__Directions__
Return the entries below in their exact form, leaving the pictures out.
=== Begin Enclosure ===
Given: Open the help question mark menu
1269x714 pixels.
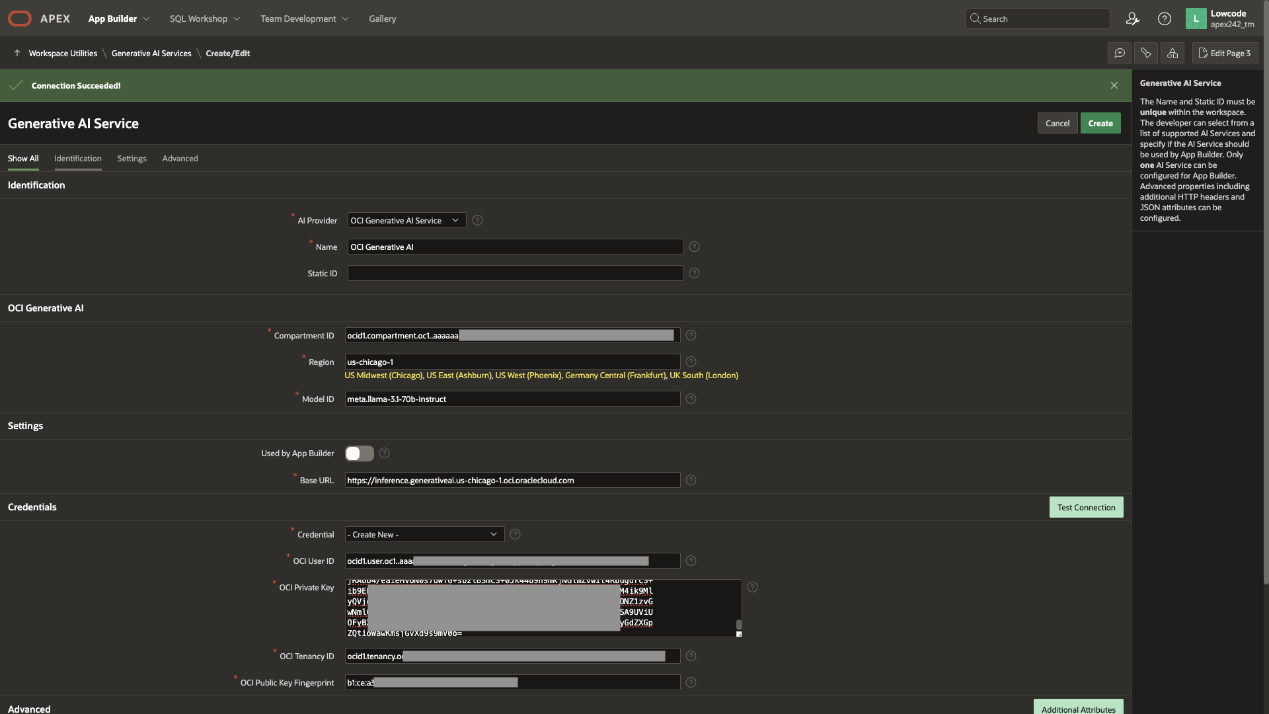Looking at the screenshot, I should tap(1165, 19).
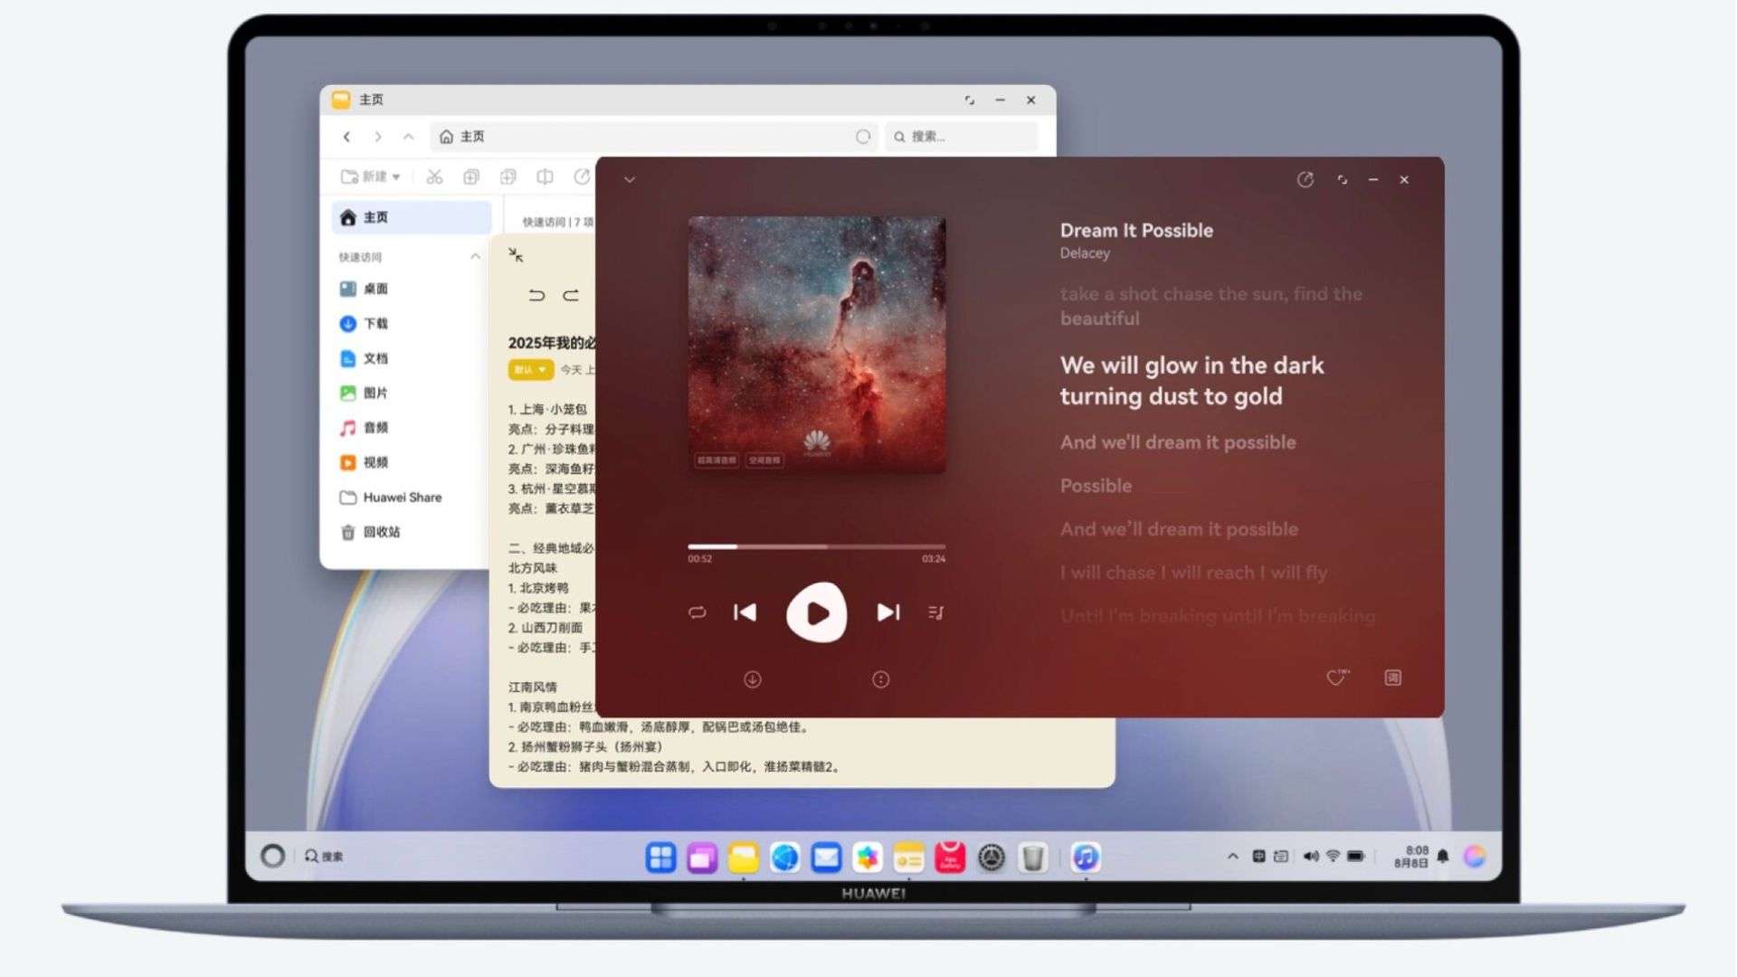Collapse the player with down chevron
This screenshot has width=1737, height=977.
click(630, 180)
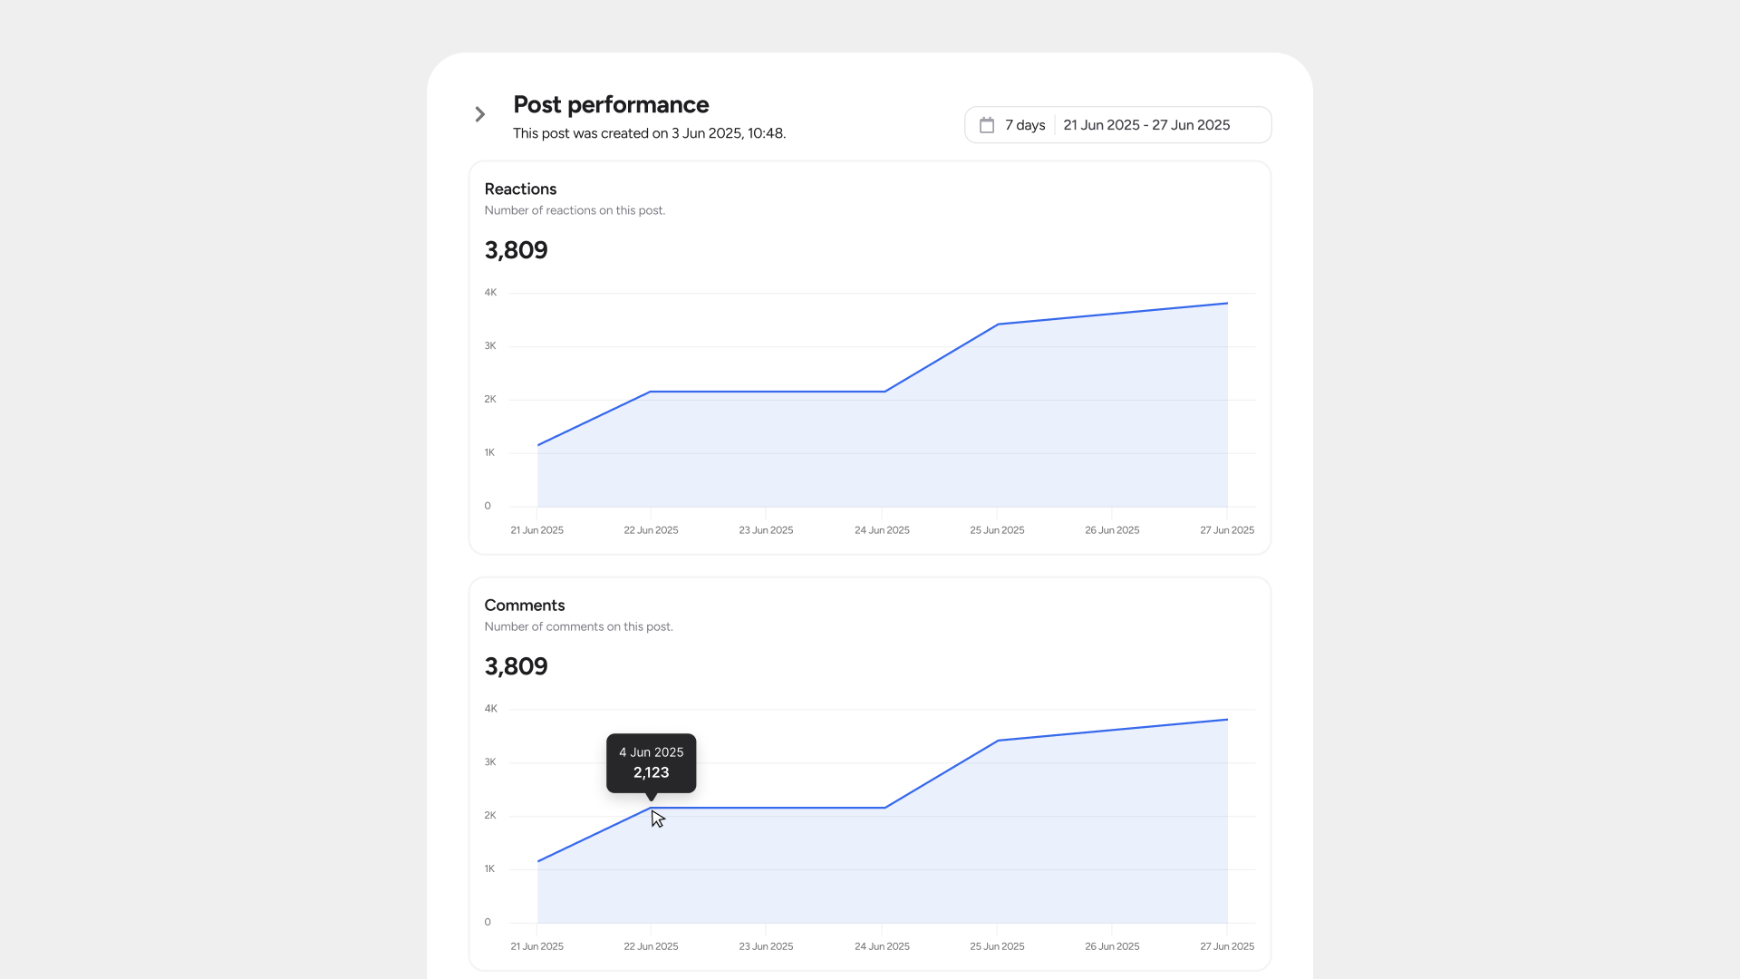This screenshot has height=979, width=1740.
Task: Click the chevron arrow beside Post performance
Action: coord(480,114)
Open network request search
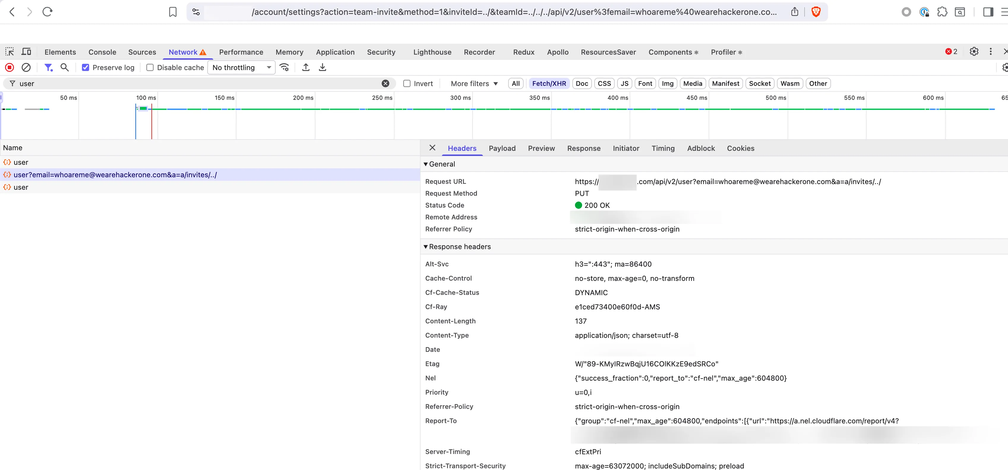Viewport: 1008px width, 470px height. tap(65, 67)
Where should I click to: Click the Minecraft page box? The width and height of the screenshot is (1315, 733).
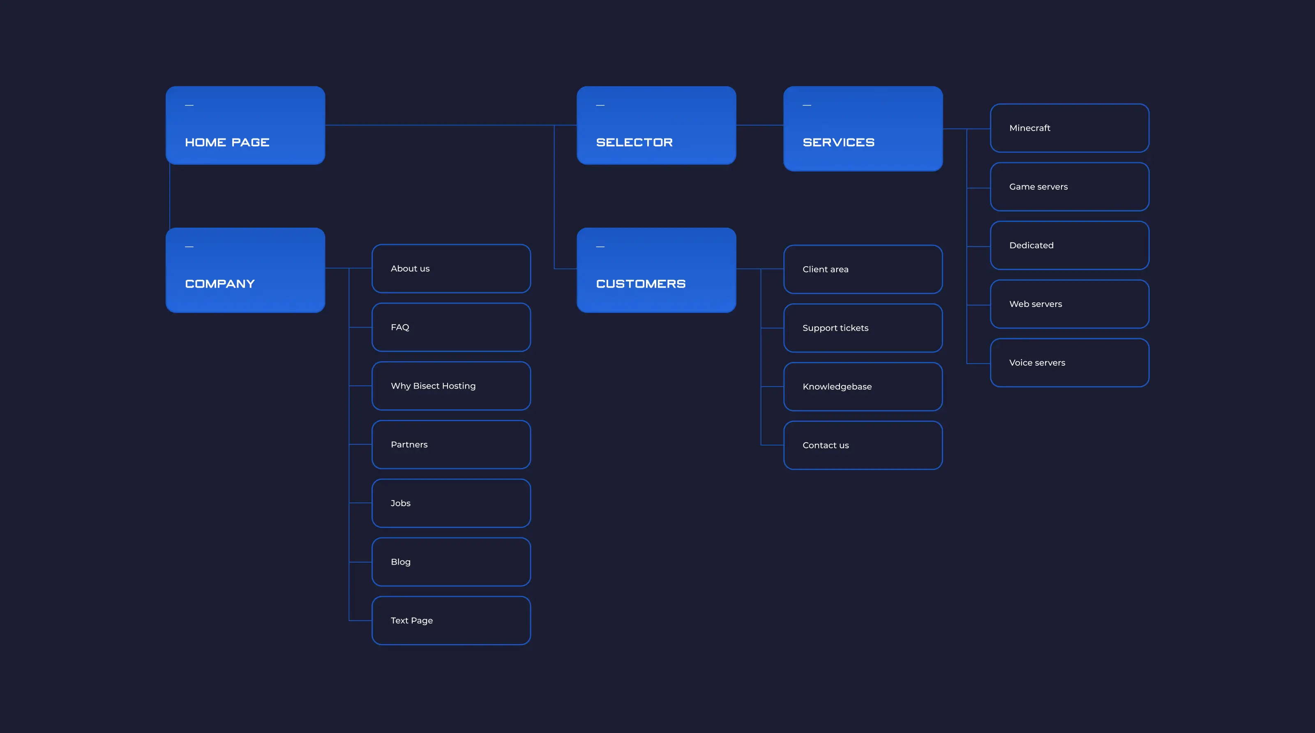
=== End Enclosure ===
__Response__
Given: Open the help question mark menu
1269x714 pixels.
Looking at the screenshot, I should tap(1165, 19).
Collapse the player with down chevron
This screenshot has width=1737, height=977.
click(630, 180)
This screenshot has height=979, width=1740.
Task: Click the chevron arrow beside Post performance
Action: coord(480,114)
Open network request search
Viewport: 1008px width, 470px height. tap(65, 67)
Where should I click to: Click the Minecraft page box? The width and height of the screenshot is (1315, 733).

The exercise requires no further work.